-- INFORMATION SHOWN follows --

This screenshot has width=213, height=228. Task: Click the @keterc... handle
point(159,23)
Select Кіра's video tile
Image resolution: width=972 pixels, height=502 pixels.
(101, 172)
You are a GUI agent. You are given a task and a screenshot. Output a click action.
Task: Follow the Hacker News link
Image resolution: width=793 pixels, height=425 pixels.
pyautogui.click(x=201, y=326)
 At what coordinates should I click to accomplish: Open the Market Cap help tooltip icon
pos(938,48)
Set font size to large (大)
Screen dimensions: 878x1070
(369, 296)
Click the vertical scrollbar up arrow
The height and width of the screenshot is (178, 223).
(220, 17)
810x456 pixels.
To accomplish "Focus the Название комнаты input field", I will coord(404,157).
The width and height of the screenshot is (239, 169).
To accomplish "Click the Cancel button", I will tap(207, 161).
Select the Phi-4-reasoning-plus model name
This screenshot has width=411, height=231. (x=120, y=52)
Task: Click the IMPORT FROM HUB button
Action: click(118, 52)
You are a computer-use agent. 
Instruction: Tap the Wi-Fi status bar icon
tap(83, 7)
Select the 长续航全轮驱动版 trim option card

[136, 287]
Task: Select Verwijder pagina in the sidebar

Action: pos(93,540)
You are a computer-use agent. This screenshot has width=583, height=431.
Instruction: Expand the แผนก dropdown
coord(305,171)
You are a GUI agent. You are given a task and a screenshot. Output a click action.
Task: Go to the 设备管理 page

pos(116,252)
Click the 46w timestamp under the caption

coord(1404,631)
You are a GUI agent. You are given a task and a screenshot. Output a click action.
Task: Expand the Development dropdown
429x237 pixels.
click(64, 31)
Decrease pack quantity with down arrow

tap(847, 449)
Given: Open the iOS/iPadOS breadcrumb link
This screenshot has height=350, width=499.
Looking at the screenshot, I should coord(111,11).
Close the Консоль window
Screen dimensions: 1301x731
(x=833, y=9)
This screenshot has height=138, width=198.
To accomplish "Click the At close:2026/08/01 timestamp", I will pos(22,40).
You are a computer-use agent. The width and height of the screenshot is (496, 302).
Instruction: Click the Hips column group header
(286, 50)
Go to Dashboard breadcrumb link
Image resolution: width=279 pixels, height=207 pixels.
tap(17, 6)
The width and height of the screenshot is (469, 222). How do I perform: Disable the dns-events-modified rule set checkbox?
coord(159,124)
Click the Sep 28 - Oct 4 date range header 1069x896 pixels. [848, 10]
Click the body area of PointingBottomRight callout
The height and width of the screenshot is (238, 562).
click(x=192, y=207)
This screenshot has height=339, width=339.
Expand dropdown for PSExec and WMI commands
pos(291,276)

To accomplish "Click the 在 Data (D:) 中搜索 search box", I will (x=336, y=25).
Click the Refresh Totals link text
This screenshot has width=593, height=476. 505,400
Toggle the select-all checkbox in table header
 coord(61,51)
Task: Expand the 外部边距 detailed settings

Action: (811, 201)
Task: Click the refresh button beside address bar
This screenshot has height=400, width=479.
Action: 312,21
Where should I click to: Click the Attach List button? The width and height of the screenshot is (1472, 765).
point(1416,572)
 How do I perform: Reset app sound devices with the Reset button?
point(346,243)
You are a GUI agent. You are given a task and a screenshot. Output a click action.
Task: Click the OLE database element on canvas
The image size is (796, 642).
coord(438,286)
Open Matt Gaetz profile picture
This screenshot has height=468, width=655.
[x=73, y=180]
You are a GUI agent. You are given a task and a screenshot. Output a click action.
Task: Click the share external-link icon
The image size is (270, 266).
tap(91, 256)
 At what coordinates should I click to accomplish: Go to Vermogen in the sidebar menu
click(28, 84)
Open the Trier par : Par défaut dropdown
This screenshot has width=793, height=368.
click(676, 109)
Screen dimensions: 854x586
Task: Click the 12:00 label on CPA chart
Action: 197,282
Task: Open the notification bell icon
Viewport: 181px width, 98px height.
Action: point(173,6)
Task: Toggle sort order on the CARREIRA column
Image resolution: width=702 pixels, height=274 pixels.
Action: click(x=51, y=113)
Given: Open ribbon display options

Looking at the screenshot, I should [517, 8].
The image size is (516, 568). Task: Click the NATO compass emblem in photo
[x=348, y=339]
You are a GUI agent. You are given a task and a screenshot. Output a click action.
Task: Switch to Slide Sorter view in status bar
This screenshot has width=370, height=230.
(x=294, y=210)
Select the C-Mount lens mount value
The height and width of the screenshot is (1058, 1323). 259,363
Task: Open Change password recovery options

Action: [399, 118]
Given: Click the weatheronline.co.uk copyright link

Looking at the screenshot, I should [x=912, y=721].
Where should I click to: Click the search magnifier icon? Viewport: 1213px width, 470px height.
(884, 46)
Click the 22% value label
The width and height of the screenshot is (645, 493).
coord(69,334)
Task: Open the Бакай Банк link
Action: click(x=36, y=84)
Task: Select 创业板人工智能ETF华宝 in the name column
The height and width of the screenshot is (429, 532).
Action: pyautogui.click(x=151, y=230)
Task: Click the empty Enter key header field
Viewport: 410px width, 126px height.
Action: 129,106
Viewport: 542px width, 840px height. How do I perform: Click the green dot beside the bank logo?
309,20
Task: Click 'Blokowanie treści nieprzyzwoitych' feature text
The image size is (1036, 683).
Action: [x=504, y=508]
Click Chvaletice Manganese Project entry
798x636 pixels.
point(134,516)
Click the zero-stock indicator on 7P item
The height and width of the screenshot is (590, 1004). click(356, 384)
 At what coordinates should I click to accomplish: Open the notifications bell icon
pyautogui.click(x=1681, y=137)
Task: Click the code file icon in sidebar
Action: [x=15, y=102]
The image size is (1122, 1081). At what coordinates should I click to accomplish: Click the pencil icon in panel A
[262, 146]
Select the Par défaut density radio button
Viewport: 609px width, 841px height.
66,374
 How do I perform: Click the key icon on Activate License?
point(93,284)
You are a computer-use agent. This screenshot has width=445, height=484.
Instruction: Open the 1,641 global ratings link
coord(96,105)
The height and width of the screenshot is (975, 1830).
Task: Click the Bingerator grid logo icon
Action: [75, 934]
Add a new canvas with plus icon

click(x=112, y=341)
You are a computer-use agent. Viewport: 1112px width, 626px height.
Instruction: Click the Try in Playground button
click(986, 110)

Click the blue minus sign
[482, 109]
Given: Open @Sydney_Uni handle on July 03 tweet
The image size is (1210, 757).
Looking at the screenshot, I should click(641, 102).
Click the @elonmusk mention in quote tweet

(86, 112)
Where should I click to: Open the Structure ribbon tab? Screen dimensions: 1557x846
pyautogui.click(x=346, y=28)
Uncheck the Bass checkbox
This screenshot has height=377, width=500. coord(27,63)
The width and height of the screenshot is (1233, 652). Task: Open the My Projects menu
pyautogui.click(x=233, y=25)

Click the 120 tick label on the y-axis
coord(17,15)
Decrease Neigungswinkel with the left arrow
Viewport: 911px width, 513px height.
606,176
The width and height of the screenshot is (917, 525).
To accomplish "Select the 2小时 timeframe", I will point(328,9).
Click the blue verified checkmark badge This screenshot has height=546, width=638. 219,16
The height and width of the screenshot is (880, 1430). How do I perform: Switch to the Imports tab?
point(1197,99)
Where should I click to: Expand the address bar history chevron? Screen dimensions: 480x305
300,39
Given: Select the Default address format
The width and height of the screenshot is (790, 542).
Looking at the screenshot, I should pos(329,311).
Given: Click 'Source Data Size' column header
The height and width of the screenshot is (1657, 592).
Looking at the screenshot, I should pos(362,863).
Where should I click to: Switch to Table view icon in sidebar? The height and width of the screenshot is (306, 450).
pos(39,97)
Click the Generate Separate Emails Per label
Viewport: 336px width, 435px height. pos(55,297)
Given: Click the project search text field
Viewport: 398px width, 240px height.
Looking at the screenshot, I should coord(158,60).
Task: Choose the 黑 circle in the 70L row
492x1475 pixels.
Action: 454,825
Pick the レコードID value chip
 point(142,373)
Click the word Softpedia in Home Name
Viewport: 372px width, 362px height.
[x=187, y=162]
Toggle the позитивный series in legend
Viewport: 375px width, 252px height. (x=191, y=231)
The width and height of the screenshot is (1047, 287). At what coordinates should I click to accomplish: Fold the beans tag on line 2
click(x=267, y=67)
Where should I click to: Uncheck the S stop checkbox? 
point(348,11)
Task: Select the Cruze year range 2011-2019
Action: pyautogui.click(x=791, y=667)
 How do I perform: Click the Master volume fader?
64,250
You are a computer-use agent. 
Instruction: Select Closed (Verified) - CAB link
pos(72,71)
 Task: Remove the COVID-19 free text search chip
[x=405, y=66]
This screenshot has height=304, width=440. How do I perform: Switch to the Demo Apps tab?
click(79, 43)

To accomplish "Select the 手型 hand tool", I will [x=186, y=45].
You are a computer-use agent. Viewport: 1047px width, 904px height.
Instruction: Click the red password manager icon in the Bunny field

-- INFORMATION SHOWN concluded --

_WORK REQUEST_. Above are some records; copy exactly the lines from the one with "Task: Open Change password recovery options" through the one with "Task: Select 创业板人工智能ETF华宝 in the name column", both included, and no others.

_ANSWER SPACE_.
Task: Open Change password recovery options

Action: [399, 118]
Given: Click the weatheronline.co.uk copyright link

Looking at the screenshot, I should [x=912, y=721].
Where should I click to: Click the search magnifier icon? Viewport: 1213px width, 470px height.
(884, 46)
Click the 22% value label
The width and height of the screenshot is (645, 493).
coord(69,334)
Task: Open the Бакай Банк link
Action: click(x=36, y=84)
Task: Select 创业板人工智能ETF华宝 in the name column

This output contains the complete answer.